When curators from the Amsterdam Museum in the Netherlands approached descendants of the Indigenous people of Manhattan about an exhibition, they were wary. “They were like: ‘Yeah, the Dutch are coming again. What do they want now?’” recalls Imara Limon, the show's curator. “We really had to align our intentions to get to know each other.”
The intention of the Amsterdam Museum, in collaboration with the Museum of the City of New York, was to mark the 400th year after Dutch settlers established a colony at the mouth of the Hudson River with the first exhibition to talk about what is now New York from an Indigenous perspective.

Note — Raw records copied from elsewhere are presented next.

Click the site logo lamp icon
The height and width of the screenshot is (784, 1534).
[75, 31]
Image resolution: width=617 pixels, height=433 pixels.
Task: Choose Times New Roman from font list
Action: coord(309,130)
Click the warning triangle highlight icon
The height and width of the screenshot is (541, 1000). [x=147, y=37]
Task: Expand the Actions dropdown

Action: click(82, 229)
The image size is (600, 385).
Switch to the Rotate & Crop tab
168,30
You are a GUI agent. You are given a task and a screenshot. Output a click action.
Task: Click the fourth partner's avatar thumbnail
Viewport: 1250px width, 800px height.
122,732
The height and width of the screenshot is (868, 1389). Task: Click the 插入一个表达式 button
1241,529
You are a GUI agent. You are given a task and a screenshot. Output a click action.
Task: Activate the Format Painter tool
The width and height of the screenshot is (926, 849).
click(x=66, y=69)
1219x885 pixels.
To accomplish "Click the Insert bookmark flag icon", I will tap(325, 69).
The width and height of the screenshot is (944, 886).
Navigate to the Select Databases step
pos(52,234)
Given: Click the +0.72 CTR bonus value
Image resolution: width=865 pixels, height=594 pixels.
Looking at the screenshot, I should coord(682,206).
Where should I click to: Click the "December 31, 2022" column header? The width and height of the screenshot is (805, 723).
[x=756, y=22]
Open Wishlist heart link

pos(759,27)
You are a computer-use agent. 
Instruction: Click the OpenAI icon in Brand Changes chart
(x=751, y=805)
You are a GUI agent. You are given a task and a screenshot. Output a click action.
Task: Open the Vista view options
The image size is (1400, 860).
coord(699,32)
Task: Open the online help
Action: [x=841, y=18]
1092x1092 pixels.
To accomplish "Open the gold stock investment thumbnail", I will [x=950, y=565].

Manahahtáanung or New Amsterdam? The Indigenous Story Behind New York is at the Amsterdam Museum until 10 November and travels to New York next year. Key to the show is a collaboration with representatives from the Lenape people, four nations of Native Americans who fished, hunted beavers and lived on land “bought” and then fought over by the Dutch and eventually taken over by the English in 1667.
“Indigenous voices are central to this project,” Limon says. “It’s not a historical exhibition where we take you through the history from A to Z to today and the future. We know how to do this, objects in space, telling a story, taking from historians and books, but how can we tell a story that has such different perspectives in all these spaces? We combine museum objects with storytelling and contemporary art, enabling historical perspectives, contemporary views and imaginations for a different future.”
It is an exhibition that certainly tries to go beyond throwing a few exotic curios and maps in a room: upon entering, visitors are shown a 50-minute video with Chief Urie Ridgeway, the leader of the Nanticoke Lenape Nation, talking about violence, exploitation and the “cultural erasure” of his people. Extensive video material, vital for this oral culture, includes Lenape descendents explaining their way of life, creation stories and words from their language as well as the legacy of European disease and war that scattered them to ten communities across the US and Canada.
Using Dutch archival material too, the show casts some doubt on the treaty by which the Dutch settled Manhattan (Manahahtáanung, meaning “place of the hickories”) for 60 guilders, the price of a contemporary canal house, described in a 1626 letter by merchant Pieter Schaghen. One room points out that the Lenape people did not see nature as something that could be owned.
But the intention of this exhibition is to be the start of a wider discussion about shared Dutch and American history: it includes a special “Wampum” belt made of shell beads, symbolising the cooperation of the two museums and these communities.
“Our overall collective eventually will want to see an apology to the Lenape people,” says one contributor, Brent Stonefish, from the Eelūnaapéewi Lahkéewiit (Delaware Nation) community in Ontario, Canada. “Because we’ve lost a lot. The majority of our story has been told by Shouwunnok, by non-Lenape people. That’s why this exhibit was so important to us: we want to hear more, multiple voices of our people telling our story.”